- The Reconstructionist Rabbinical Association first endorsed this
position in 1993 and expanded it in 1997 by publishing the first formal
Jewish liturgy for same.
- Moses. As it says in Exodus 4:10: "But Moses said to the Lord, 'Please
O Lord, I have never been a man of words…I am slow of speech and of
tongue.'" In his article, "The Stuttering Rabbi," Rabbi Marc Glickman
comments: "I would like to think that God chose Moses to become the
leader of the Israelites, not despite his imperfection of speech,
but precisely because of it. As a stutterer, Moses cherished words
because they came to him with difficulty. As a stutterer, Moses knew
what it was like to come up against a block and go on anyway -- an
important trait for any leader."
- Author Rabbi Lawrence Kushner writes: "Throughout Jewish history,
the yearning to experience and comprehend the unity within all creation
has found myriad expressions: from Sinai and the psalms of the Hebrew
Bible to the teachings of mainstream mystical talmudic sages like
Rabbi Akiba. It exploded again with the appearance of the Zohar in
thirteenth-century Spain and with Rabbi Isaac Luria of Safed three
hundred years later. It reappeared in the Hasidic revival of the eighteenth
century and continues all the way up to the nascent spiritual revival
of our own day."
- "You are to rise before the elderly and show deference (or respect)
for the old." Rabbi Judy Shanks also recommends Danny Siegel's translation:
"You shall rise before your elders and allow the beauty, glory, and
majesty of their faces to emerge."
- In a Reform responsa on this question, Rabbi Solomon Freehof wrote,
in part: "…children [who seek nursing home placement over the parent's
objection] must be sure of their motives. If they are sure that their
motives are not selfish, but for the good of the parent, then it is
their duty to reason with him until he consents, if only reluctantly."

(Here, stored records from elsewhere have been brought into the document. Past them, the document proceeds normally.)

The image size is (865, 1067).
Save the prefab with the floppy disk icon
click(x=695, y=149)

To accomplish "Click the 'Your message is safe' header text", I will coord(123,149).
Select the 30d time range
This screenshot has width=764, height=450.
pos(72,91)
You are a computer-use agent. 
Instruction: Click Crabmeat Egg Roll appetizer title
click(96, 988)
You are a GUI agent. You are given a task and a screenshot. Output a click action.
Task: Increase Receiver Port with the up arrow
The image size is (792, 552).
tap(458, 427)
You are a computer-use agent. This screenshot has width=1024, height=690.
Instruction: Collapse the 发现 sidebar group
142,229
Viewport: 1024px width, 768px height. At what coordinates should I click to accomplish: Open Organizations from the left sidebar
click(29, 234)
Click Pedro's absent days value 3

He concluded that "gentle persuasion" is the appropriate response
to the parent's strenuous objection.
The great Jewish philosopher and legalist Moses Maimonides took
a similar position eight centuries earlier: "One whose father or
mother has become mentally impaired should try to treat them according
to their mental ability with pity for them. But if he cannot stand
it, because they have become too deranged, he should leave them
and go, directing others to treat them appropriately" (Silchot Mamrim
6:10).
In cases of mental derangement, according to Jewish law, the child
must arrange for others to care for the parent; abandonment of the
parent is not an option. By analogy, Jewish law permits nursing
home placement because, as Rabbi Ruth Langer, former assistant professor
of Jewish Studies at Boston College, explains, "the child's attempts
to provide care will result only in a deterioration of the relationship,
causing the child to manifest a lack of honor or reverence to the
parent…. Thus, although the decision to place a parent in a nursing
home…can never be easy, Judaism does teach that there are times
when it is fully appropriate and should not be approached with
a sense of guilt" (Aging and the Aged in Jewish Law, Essays and
Responsa).
- Deborah Lipstadt. Under British law, the defendant in a libel suit
is required to prove her case; hence, the Holocaust itself was on
trial. The case, which began in April 2000, was decided in Lipstadt's
favor. The judge found that she was "substantially justified" when
she described David Irving as "one of the most dangerous spokespersons
for Holocaust denial." Lipstadt's book, Denying the Holocaust:
The Growing Assault on Truth and Memory, has been chosen by the
UAHC as a Significant Jewish Book.
- Irving Berlin. In Stephen J. Whitfield's book, In Search of American
Jewish Culture, he expounds on whether certain Jewish contributions
to American music, art, and literature constitute an "American Jewish
culture." .
- The play involved the collaboration of Adam Stone, a deaf teenager
who had signed his bar mitzvah at Congregation Beth Am in San Diego.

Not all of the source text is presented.